Document passage:
━━━━━━━━━━

Four great Asian trade collapses
- Devasmita Jena
- Oct 12, 2021
- 1 min read
The COVID-19 pandemic has made economists revisit experiences of the trade collapse of 2008-09 as well as the trade collapse between the interwar period of 1929-33.
This paper by Alan de Bromhead et al. compares the inter-war and the post-2008 trade collapses in four Asian economies - China, Japan, India, Dutch East Indies. They draw their inferences by constructing novel commodity-specific bilateral trade dataset for these economies for the inter-war period.
The interesting findings are:
Post-1929 trade collapse was worse than that of 2008-09 in almost every respect.
As in the Great Recession, trade collapse in 1929-31 was similar across the four Asian countries and was in sync with world trade. Post-1931, Japan saw a recovery and India arrested the steep decline in trade, with their departure from the gold standard. Imports to China and Dutch East Indies continued to decline.
Prices were more important than quantities in driving the trade collapse, unlike the trade collapse of the Great Recession which was driven by movements in both prices and quantity.
Despite rise in protection during 1929-33, the interwar trade collapses in these Asian countries occurred mainly because of a decline in average trade for country-commodity pairs rather than some trade vanishing completely.

━━━━━━━━━━

Stored entries:

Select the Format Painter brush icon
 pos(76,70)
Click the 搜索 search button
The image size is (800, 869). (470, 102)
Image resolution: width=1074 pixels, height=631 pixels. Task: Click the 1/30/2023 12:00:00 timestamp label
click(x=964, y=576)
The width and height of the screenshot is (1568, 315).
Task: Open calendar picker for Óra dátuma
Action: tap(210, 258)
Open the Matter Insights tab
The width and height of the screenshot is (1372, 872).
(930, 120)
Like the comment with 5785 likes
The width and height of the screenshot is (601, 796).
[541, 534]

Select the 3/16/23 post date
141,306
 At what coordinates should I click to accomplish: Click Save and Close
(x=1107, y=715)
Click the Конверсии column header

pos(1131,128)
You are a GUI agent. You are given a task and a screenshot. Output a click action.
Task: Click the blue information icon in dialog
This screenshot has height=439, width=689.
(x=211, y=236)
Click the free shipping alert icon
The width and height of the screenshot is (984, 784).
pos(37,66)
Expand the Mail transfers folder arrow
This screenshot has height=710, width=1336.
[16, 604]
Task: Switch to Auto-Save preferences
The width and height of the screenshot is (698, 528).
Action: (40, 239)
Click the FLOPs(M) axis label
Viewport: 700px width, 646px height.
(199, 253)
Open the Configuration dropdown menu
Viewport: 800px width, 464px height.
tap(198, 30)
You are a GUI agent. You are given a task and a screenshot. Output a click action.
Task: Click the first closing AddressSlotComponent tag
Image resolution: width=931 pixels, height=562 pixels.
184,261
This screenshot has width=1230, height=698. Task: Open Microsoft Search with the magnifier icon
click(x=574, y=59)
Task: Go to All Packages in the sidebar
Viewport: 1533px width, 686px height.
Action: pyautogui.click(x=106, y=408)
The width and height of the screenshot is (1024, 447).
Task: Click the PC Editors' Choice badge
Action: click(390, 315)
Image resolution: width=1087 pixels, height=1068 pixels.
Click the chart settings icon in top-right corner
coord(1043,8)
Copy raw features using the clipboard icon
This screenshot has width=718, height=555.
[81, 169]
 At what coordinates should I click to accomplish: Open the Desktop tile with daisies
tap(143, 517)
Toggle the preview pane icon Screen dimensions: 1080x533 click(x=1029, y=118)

━━━━━━━━━━

Exercise instructions: From the post on Asian trade collapses, write out the passage that begins at the words "Four great Asian" and stops after "the inter-war period.". You can disregard the entries.

Exercise result:
Four great Asian trade collapses
- Devasmita Jena
- Oct 12, 2021
- 1 min read
The COVID-19 pandemic has made economists revisit experiences of the trade collapse of 2008-09 as well as the trade collapse between the interwar period of 1929-33.
This paper by Alan de Bromhead et al. compares the inter-war and the post-2008 trade collapses in four Asian economies - China, Japan, India, Dutch East Indies. They draw their inferences by constructing novel commodity-specific bilateral trade dataset for these economies for the inter-war period.